Le décret du 17 septembre 2024 réinstitue une répartition de 97 sièges sur le scrutin majoritaire départemental, suivant les dispositions des Législatives de juillet 2022. Cette configuration reste inchangée : la région de Dakar conserve la part la plus importante avec 18 députés pour ses départements, incluant Pikine, Guédiawaye, Keur Massar et Rufisque. Les autres départements tels que Thiès, Diourbel ou Ziguinchor maintiennent également leurs quotas. Sur le plan de la représentation des Sénégalais de l’extérieur, les circonscriptions se partagent les sièges restants, offrant 17 sièges pour les zones internationales.

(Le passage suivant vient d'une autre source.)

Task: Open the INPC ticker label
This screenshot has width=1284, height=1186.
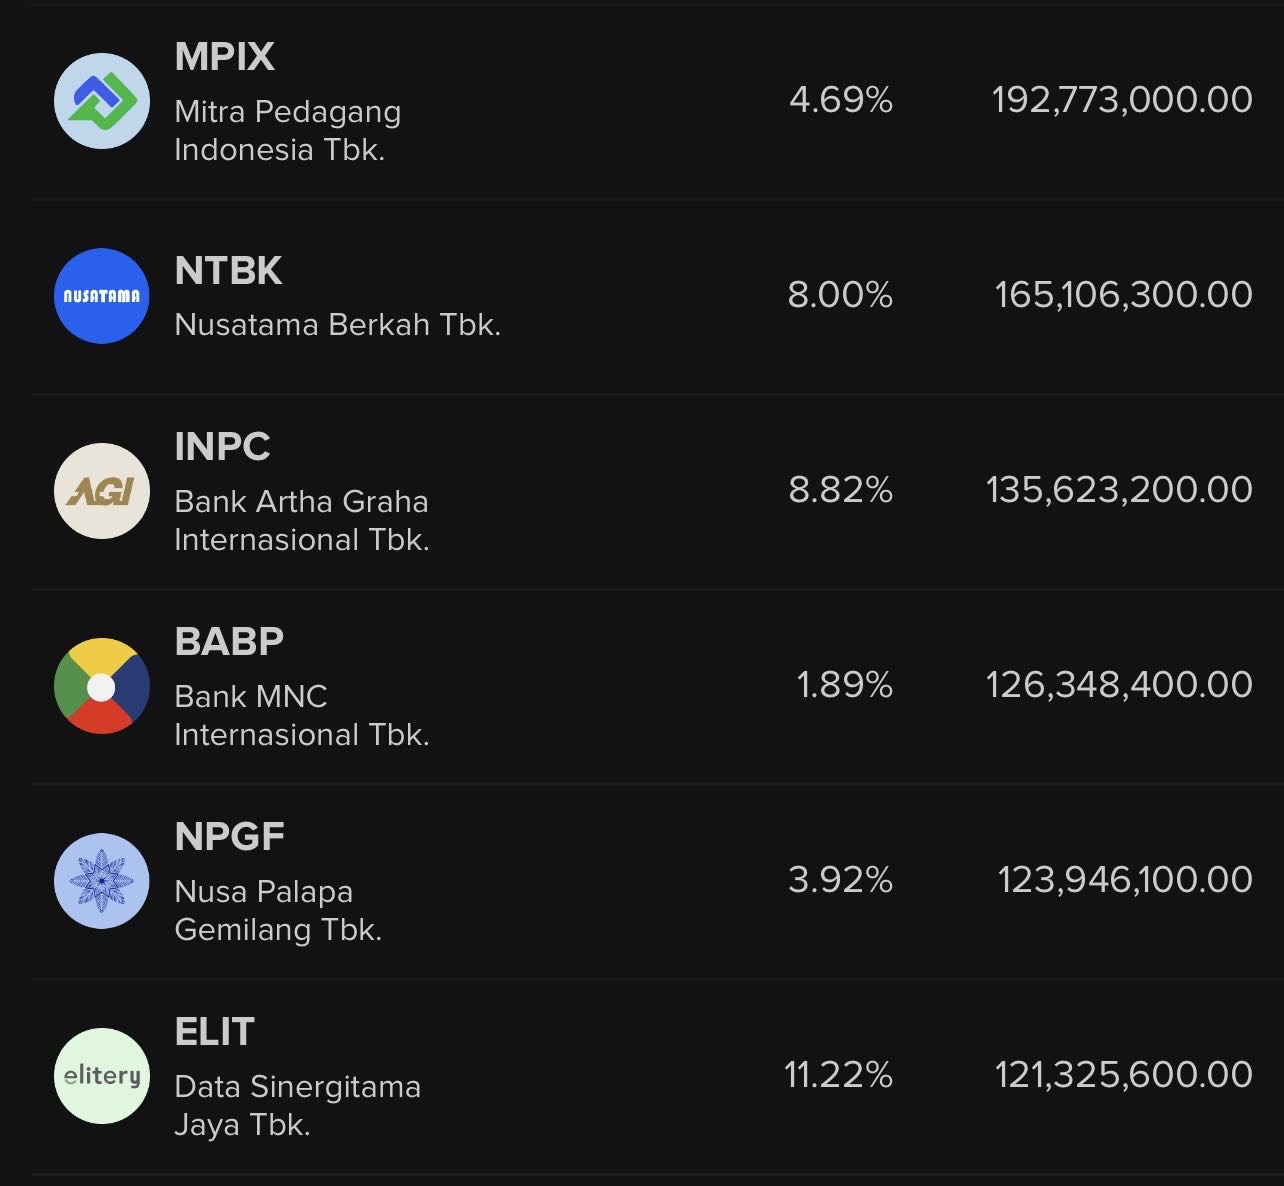Action: coord(223,447)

En maintenant cette répartition, le gouvernement invoque ‘’l’urgence’’ pour justifier une absence de révision géographique, un choix qui reste discutable pour de nombreux observateurs politiques. Certains plaident pour une meilleure représentation des départements sous-représentés ainsi que pour une adaptation des sièges aux réalités démographiques et socioéconomiques.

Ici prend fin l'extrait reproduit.